BEGIN INPUT RECORDS

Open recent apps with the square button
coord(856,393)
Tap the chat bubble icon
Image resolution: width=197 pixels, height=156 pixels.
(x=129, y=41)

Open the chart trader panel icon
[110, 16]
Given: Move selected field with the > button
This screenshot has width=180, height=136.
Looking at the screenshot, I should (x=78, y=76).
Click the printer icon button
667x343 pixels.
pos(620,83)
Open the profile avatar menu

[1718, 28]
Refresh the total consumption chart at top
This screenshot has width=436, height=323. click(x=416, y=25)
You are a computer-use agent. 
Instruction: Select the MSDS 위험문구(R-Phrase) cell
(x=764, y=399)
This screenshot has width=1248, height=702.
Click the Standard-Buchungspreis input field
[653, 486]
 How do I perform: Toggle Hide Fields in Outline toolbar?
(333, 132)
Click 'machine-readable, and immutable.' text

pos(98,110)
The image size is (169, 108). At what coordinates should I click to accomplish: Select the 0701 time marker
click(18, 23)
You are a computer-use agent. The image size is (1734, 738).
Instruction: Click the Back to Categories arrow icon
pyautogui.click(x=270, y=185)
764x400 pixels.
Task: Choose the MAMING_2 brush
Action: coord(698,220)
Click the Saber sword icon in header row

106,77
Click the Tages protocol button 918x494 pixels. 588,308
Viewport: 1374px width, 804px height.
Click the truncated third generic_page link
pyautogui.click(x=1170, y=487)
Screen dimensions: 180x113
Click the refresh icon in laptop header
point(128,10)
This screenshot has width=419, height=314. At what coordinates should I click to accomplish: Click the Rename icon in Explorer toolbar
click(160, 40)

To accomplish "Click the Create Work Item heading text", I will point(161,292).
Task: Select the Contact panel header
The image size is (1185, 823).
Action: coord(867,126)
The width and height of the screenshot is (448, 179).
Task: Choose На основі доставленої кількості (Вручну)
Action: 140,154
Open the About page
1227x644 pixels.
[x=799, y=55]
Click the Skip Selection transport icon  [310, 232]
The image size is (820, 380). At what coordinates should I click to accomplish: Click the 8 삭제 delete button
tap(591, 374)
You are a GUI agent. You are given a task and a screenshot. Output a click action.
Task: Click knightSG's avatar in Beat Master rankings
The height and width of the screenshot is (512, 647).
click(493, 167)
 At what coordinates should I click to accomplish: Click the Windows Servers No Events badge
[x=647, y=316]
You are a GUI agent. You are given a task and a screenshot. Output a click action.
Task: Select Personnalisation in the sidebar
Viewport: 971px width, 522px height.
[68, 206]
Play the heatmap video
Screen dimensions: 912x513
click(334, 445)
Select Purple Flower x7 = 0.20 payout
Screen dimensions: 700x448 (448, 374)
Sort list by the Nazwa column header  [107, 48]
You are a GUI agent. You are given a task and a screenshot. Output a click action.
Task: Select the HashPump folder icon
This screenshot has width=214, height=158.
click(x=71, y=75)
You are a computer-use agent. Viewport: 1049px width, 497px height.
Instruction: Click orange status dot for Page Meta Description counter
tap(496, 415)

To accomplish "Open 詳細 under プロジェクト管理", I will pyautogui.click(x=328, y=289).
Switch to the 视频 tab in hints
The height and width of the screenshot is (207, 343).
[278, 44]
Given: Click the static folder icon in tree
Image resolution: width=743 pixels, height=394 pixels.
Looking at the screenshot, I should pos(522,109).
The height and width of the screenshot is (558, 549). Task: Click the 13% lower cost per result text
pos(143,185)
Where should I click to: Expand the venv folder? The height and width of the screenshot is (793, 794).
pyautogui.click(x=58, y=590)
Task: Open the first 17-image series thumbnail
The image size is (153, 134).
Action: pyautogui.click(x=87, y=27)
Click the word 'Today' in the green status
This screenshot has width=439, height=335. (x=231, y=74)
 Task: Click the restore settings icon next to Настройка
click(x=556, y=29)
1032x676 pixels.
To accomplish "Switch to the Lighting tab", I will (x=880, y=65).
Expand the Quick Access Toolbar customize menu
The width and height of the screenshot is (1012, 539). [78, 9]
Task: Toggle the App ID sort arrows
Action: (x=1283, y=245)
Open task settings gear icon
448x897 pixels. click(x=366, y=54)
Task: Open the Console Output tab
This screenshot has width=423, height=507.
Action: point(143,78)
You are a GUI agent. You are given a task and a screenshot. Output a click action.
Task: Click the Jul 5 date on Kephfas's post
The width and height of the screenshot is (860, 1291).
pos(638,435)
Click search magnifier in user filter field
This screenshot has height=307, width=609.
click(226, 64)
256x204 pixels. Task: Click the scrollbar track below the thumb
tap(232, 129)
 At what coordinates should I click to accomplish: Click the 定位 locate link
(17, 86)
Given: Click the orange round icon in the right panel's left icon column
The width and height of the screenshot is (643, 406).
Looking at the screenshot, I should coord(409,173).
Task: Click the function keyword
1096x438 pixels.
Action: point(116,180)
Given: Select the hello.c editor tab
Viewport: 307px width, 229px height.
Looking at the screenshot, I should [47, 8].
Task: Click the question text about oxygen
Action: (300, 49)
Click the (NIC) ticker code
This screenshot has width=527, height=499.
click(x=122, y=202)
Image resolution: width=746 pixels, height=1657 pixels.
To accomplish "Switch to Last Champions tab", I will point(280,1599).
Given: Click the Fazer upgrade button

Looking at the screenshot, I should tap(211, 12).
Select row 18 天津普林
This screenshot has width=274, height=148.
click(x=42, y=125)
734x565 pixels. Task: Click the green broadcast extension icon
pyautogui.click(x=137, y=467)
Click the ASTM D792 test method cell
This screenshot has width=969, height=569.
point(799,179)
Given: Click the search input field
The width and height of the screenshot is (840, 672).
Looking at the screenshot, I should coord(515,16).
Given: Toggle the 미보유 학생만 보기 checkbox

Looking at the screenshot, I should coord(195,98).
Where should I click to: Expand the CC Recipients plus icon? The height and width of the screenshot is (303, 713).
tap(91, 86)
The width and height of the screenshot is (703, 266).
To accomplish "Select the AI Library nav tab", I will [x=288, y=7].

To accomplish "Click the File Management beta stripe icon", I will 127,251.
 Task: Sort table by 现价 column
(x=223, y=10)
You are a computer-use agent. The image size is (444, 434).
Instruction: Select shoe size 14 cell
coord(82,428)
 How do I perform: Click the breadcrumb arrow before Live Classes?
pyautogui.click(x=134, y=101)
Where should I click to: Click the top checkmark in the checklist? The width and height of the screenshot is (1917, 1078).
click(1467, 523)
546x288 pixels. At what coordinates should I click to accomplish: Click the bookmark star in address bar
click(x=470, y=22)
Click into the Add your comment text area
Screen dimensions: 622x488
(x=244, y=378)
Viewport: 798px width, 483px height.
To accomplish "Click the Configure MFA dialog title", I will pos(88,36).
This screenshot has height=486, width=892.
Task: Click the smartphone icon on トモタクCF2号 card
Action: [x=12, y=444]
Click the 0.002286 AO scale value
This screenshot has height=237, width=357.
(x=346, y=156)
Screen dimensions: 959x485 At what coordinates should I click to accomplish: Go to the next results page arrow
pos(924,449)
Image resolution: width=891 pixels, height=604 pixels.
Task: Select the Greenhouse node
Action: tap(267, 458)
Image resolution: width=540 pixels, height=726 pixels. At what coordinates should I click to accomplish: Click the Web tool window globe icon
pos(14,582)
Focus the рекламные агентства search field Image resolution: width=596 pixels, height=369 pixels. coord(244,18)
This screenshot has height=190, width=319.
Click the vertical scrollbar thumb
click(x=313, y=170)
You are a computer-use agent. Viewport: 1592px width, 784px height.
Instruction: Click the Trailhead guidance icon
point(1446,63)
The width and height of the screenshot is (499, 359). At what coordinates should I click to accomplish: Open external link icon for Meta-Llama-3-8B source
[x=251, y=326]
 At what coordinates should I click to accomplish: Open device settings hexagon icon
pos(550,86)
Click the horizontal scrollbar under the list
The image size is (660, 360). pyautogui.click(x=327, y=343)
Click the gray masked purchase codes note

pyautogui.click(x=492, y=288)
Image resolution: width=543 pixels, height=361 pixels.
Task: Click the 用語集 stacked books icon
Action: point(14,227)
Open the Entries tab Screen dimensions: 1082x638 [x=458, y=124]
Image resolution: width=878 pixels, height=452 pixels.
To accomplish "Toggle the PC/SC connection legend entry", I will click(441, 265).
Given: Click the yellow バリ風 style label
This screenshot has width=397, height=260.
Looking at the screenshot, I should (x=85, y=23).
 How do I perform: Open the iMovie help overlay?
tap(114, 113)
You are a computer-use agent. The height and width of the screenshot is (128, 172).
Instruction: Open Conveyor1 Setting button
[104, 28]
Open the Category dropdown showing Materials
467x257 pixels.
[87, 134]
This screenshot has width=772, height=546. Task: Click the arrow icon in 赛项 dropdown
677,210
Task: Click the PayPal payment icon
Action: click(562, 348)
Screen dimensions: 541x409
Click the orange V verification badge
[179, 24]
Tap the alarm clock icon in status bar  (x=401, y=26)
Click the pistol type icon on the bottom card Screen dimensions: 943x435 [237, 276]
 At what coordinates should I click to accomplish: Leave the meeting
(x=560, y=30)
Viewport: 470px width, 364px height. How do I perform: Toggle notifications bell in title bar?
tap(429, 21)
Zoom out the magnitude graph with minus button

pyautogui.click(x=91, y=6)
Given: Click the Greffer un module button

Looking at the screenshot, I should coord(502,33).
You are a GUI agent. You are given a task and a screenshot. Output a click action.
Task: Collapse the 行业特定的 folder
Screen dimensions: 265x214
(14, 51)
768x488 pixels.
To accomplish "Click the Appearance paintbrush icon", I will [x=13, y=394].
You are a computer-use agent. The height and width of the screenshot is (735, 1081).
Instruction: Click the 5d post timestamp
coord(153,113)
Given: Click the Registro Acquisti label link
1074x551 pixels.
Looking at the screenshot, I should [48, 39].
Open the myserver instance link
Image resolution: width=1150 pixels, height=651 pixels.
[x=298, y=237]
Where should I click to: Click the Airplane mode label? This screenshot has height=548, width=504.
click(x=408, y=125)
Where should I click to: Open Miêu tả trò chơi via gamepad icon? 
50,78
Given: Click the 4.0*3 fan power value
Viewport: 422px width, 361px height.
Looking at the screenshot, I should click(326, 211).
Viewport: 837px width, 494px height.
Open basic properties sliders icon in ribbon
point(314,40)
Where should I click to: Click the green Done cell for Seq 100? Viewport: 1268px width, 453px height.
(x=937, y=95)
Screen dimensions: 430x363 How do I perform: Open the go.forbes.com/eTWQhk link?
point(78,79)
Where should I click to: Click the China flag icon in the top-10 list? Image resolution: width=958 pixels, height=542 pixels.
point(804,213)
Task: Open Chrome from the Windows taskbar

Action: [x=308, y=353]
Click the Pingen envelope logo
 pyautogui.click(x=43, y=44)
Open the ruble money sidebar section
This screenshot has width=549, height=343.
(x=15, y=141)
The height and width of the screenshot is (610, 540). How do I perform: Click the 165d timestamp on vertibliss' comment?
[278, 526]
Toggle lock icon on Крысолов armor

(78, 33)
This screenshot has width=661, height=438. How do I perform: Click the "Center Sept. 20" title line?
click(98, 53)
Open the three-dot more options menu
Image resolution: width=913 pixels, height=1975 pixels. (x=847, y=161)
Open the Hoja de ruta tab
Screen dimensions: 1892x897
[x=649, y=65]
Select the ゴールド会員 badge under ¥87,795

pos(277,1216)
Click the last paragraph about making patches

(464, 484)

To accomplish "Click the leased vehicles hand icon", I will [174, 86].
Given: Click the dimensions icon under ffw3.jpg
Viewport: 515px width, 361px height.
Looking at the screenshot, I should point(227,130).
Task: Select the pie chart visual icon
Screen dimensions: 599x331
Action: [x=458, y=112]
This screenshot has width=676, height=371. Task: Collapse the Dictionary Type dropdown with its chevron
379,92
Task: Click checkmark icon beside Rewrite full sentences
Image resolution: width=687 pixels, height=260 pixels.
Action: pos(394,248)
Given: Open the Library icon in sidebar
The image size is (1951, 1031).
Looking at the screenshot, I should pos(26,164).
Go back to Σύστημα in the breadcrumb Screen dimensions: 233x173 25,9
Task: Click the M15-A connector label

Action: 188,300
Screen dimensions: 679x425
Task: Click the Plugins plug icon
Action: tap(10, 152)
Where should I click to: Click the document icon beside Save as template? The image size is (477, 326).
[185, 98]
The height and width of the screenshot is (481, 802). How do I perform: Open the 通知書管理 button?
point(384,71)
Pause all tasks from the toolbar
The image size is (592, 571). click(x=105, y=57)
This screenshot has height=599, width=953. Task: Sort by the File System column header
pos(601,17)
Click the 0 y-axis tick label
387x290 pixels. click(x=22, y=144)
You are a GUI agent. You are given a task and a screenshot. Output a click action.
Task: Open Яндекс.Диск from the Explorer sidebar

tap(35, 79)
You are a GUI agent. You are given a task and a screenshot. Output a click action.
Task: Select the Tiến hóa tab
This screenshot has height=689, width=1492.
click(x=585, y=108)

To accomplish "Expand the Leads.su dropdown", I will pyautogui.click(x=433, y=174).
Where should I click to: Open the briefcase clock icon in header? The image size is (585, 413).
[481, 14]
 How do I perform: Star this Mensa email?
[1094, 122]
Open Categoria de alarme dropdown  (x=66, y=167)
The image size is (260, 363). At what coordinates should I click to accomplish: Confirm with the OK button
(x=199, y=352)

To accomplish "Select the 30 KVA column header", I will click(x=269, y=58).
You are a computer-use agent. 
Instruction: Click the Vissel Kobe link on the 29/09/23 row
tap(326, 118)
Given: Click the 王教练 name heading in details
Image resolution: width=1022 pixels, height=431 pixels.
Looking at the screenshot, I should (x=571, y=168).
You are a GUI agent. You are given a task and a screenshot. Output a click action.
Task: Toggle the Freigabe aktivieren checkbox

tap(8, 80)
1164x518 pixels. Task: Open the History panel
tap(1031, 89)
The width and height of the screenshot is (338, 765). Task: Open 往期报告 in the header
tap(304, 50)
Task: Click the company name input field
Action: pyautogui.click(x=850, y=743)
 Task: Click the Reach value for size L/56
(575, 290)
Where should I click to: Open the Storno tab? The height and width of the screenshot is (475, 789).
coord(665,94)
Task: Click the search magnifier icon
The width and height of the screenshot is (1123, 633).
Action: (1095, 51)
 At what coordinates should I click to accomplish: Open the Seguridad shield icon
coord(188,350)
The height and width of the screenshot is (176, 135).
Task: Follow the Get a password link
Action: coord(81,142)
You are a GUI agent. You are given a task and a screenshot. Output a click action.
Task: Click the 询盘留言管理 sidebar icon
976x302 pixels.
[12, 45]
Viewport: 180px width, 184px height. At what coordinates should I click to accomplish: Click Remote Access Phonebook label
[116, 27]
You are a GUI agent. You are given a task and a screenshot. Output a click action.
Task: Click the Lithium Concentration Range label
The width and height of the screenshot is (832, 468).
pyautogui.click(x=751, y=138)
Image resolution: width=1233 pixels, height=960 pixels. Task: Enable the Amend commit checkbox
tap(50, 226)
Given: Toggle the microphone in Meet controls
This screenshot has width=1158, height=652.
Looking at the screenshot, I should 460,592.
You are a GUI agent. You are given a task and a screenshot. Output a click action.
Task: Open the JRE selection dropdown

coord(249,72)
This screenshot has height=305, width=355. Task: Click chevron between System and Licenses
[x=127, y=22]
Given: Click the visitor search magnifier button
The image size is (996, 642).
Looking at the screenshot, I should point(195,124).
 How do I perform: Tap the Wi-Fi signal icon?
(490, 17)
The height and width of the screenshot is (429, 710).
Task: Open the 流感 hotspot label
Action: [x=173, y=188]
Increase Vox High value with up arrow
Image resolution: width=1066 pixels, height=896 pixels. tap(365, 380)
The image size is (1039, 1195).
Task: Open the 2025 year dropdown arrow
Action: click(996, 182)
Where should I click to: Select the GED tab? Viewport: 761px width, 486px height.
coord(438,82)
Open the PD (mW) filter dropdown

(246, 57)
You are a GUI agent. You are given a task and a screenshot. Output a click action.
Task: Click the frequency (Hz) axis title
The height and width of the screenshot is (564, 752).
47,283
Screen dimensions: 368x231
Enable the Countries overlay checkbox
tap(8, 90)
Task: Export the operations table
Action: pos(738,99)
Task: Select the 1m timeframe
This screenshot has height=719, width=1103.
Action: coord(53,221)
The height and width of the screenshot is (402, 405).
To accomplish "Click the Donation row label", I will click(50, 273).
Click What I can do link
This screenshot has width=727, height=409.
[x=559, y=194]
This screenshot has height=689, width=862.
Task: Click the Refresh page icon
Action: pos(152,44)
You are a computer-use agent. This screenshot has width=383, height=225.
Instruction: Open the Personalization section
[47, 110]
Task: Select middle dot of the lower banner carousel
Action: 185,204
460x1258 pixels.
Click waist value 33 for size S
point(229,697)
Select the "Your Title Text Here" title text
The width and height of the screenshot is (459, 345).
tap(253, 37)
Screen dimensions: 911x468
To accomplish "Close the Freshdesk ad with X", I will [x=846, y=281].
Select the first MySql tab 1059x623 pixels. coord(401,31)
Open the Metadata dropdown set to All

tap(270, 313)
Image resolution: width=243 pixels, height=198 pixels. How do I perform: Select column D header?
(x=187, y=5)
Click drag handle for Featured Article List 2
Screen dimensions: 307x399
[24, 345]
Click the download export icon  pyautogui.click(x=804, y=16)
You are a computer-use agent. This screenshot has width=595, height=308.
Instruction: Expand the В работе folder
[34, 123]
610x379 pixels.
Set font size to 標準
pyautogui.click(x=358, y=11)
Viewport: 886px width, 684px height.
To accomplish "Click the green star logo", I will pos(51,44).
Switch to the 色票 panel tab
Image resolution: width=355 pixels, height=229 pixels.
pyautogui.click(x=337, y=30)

END INPUT RECORDS

WHAT YOU SHOULD DO - In the answer, the lines from the first line of the data above through the line containing "Given: Move selected field with the > button" must appear exactly as written, with nothing else.

RESPONSE -
Open recent apps with the square button
coord(856,393)
Tap the chat bubble icon
Image resolution: width=197 pixels, height=156 pixels.
(x=129, y=41)

Open the chart trader panel icon
[110, 16]
Given: Move selected field with the > button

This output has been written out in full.